• Work request:
Find the word "computer" in the data below and copy each line that holds it.

BEGIN Provided information

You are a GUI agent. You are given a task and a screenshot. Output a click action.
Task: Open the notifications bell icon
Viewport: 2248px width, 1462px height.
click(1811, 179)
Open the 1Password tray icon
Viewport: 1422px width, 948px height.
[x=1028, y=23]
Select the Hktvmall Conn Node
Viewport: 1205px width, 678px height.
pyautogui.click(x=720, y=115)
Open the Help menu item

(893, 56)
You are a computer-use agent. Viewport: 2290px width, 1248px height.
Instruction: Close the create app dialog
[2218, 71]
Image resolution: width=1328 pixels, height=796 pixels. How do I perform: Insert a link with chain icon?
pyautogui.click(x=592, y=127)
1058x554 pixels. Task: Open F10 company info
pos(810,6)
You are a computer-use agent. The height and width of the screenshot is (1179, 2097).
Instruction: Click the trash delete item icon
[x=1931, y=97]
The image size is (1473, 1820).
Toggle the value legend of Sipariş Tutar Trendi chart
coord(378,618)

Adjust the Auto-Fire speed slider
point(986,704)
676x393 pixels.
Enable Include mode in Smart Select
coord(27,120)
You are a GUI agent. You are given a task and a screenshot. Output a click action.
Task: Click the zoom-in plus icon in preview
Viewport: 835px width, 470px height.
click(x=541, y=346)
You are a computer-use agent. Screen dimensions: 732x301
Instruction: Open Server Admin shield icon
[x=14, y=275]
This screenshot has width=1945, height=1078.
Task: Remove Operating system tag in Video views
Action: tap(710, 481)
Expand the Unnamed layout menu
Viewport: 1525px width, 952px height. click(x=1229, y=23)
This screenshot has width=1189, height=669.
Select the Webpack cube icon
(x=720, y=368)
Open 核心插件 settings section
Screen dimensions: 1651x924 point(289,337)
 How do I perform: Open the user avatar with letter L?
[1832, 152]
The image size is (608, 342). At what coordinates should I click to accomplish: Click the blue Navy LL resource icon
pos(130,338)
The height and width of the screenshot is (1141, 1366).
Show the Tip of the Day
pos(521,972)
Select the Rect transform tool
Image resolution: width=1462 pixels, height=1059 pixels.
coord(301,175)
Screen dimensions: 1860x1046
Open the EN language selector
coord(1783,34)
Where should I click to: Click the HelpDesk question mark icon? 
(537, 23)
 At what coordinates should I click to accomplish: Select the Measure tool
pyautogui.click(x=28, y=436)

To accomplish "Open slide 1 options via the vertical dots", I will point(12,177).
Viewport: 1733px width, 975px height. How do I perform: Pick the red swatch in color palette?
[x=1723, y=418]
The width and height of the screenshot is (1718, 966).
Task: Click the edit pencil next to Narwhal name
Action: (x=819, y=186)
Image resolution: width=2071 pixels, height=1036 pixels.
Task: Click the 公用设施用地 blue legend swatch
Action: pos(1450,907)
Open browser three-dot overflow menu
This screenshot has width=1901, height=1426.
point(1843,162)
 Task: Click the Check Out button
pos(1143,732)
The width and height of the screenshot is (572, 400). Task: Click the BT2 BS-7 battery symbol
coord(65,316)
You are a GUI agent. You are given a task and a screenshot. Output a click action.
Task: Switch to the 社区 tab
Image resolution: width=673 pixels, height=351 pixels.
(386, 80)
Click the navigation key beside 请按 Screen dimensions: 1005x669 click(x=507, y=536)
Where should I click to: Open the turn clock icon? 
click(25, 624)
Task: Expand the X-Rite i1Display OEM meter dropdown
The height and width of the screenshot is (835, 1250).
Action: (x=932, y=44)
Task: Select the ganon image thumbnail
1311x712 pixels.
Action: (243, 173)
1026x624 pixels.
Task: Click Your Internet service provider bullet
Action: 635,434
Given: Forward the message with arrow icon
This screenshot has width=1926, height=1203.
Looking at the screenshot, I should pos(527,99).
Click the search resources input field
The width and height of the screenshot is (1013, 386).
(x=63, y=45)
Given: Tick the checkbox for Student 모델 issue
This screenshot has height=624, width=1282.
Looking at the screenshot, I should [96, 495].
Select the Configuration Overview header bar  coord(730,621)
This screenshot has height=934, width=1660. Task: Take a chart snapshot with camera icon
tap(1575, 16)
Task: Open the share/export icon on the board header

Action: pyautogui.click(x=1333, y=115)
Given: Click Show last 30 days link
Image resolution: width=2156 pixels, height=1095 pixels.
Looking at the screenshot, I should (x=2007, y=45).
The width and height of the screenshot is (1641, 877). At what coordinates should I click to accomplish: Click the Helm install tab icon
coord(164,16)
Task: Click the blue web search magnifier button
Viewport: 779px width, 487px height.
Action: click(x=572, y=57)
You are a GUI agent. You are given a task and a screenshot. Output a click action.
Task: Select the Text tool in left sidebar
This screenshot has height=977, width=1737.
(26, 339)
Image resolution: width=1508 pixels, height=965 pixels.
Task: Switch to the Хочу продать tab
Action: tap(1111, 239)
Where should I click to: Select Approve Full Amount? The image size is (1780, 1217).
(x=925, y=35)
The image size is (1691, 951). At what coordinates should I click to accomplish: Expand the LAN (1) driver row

END Provided information

• Response area:
You are a computer-use agent. Viewport: 2290px width, 1248px height.
You are a computer-use agent. The height and width of the screenshot is (1179, 2097).
You are a computer-use agent. Screen dimensions: 732x301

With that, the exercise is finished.